Não quero usar aquelas frases de diário de colégio e dizer que o tiver de ser, será. Mas se tem uma coisa que não desejo de jeito algum é que um determinado dia, você demore um pouco e enrole antes de dizer que cansou de tudo, do meu sofá, do meu frango com gengibre, do meu jeito de não ficar satisfeita quando fico satisfeita, da permanência das minhas mudanças e diz que já vai indo, alimentando meu asco por últimos olhares em portas de elevador.

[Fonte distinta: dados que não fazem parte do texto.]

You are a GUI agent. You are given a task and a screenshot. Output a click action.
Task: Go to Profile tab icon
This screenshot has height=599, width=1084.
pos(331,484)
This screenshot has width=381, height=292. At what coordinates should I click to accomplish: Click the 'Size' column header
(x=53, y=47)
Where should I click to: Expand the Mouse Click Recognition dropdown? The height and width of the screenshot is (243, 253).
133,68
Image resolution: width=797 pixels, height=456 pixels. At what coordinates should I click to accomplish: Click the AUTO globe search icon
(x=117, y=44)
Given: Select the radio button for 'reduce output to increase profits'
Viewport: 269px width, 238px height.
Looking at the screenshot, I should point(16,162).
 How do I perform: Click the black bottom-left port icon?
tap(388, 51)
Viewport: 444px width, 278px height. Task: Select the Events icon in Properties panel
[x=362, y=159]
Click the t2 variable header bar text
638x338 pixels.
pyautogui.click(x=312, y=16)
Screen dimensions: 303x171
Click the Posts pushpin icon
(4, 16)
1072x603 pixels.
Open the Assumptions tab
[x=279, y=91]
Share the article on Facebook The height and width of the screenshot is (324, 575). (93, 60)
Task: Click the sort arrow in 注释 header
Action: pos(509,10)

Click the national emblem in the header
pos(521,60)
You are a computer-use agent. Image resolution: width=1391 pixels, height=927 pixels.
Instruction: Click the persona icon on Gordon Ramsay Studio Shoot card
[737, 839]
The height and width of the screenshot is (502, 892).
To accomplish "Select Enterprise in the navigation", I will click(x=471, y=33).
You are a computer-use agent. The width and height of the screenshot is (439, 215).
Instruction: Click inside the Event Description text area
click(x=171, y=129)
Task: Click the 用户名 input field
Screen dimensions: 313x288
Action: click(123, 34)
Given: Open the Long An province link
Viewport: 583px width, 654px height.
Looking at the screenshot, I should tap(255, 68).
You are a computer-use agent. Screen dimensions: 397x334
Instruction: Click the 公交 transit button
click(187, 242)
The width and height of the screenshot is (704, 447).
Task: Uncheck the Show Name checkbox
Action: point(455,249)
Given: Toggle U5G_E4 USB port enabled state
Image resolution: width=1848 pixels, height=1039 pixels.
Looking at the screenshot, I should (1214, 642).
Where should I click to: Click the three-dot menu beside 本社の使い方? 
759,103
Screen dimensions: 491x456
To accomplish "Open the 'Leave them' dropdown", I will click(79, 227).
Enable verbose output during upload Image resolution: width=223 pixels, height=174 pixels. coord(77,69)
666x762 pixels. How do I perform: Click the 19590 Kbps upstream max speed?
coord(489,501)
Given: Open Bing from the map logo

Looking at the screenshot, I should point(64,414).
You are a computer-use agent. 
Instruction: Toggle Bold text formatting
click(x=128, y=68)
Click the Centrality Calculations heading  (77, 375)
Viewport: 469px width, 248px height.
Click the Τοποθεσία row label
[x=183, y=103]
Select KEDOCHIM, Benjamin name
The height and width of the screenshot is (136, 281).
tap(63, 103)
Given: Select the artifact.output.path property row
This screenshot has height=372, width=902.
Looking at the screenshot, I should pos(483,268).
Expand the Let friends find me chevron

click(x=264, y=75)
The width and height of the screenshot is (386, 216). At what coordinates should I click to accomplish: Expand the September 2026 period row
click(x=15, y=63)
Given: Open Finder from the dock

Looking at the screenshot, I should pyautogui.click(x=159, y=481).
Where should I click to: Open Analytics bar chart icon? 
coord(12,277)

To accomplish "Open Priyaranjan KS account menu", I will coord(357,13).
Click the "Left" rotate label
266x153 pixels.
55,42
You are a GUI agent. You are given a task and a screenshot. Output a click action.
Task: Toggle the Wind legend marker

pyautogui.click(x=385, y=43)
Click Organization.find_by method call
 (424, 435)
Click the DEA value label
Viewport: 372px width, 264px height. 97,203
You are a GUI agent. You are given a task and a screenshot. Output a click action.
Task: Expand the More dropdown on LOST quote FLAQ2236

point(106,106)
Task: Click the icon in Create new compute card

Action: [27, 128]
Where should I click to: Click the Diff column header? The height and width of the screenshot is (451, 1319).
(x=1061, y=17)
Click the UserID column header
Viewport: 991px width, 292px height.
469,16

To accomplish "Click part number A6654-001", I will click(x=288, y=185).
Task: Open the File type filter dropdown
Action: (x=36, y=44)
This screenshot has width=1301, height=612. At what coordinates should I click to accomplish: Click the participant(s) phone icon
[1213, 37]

Da cozinha eu te vejo sério e minha bronquite já se manifesta contrária à ausência do hálito do seu papo calmo, curioso e um pouco engraçado, então fico pensando no que mais posso te oferecer pra você ficar aí. Burra, eu devia ter lotado meus armários antes de entregar mais uma vez minha dolorosa vontade de ser dois. Procuro um jeito de te manter descontraído morrendo de pânico que você só esteja distraído, misturando ausência com um tanto de curiosidade.

Parece exagero, mas é que você, poxa vida, só você conseguiu pular o muro de dificuldades que levantei em volta de mim quando as palavras dor, saudade, ausência, falta e despedida fizeram de mim uma menina de lata. Você e seus cabelos escuros e sempre meio ensebados de vir da rua, seu abraço com cheiro de confiança e seus sorrisos nada comerciais. Eu, menina com os pés no chão e sem teto, acabei de decidir que levar um choque térmico, atravessando bruscamente pro lado quente da calçada. Conto contigo. Então, ficaí.